● **Activity**:
Leave every picture out and write out the records below exactly.
○ ○ ○ ○ ○ ○ ○
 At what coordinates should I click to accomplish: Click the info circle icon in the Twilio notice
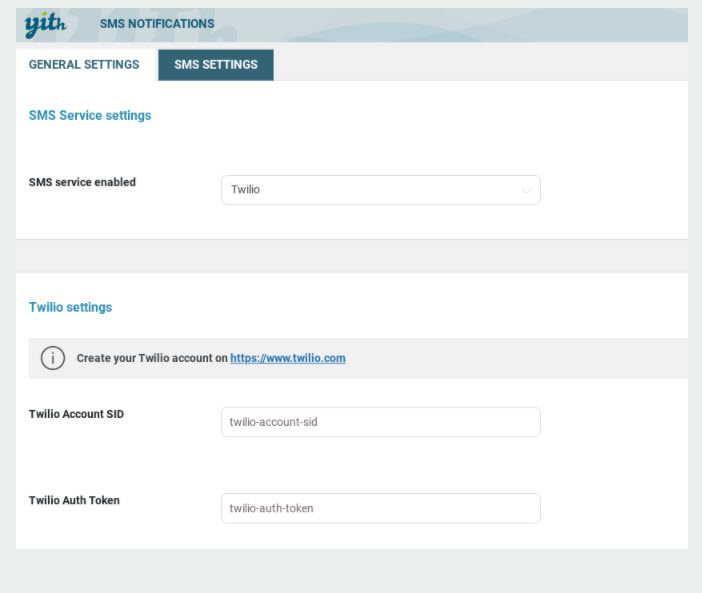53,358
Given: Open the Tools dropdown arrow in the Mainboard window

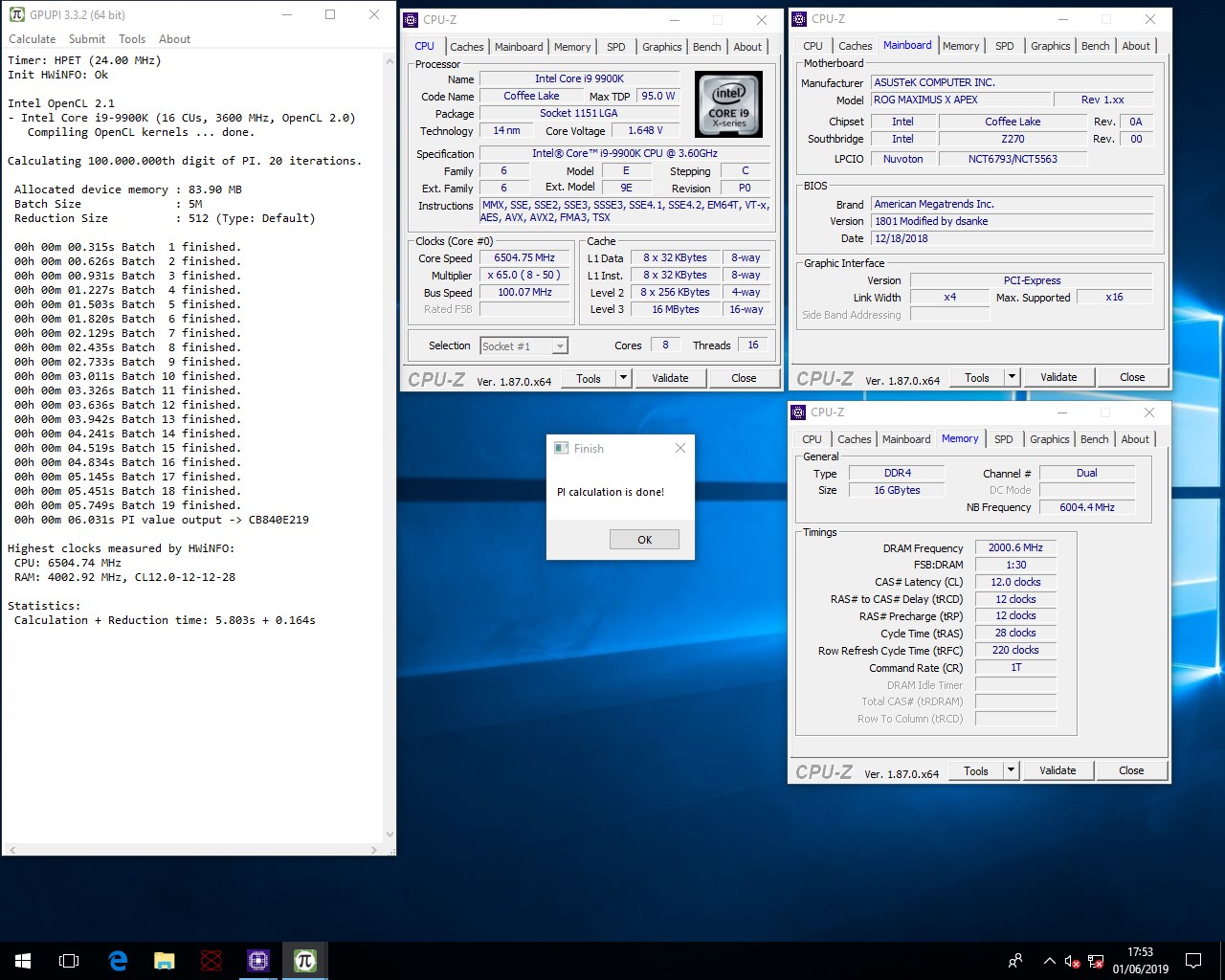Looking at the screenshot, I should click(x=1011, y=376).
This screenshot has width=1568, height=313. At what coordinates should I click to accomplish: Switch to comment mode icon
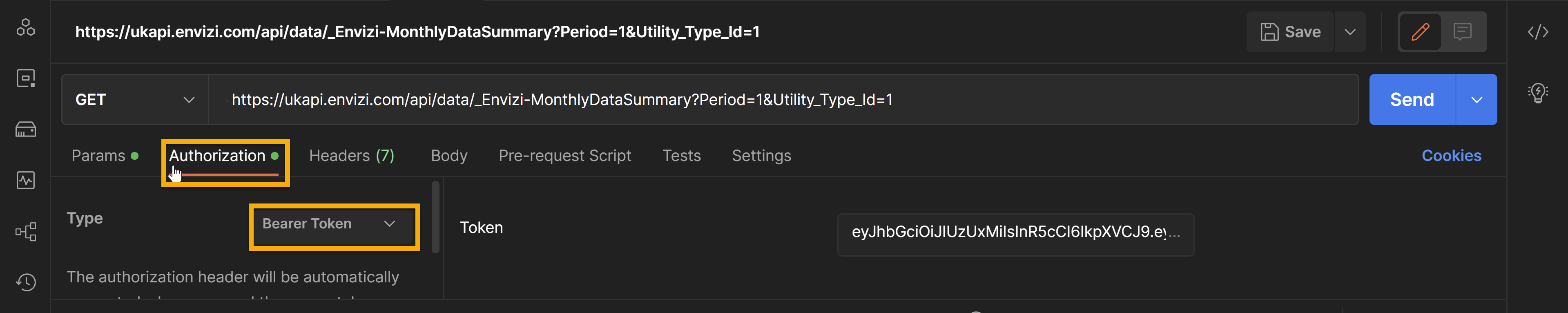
○ ○ ○ ○ ○ ○ ○
● **Answer to this exercise**:
 At what coordinates should I click to accomplish: Click the info circle icon in the Twilio notice
53,358
Given: Open the Tools dropdown arrow in the Mainboard window

Looking at the screenshot, I should click(x=1011, y=376).
This screenshot has width=1568, height=313. At what coordinates should I click to accomplish: Switch to comment mode icon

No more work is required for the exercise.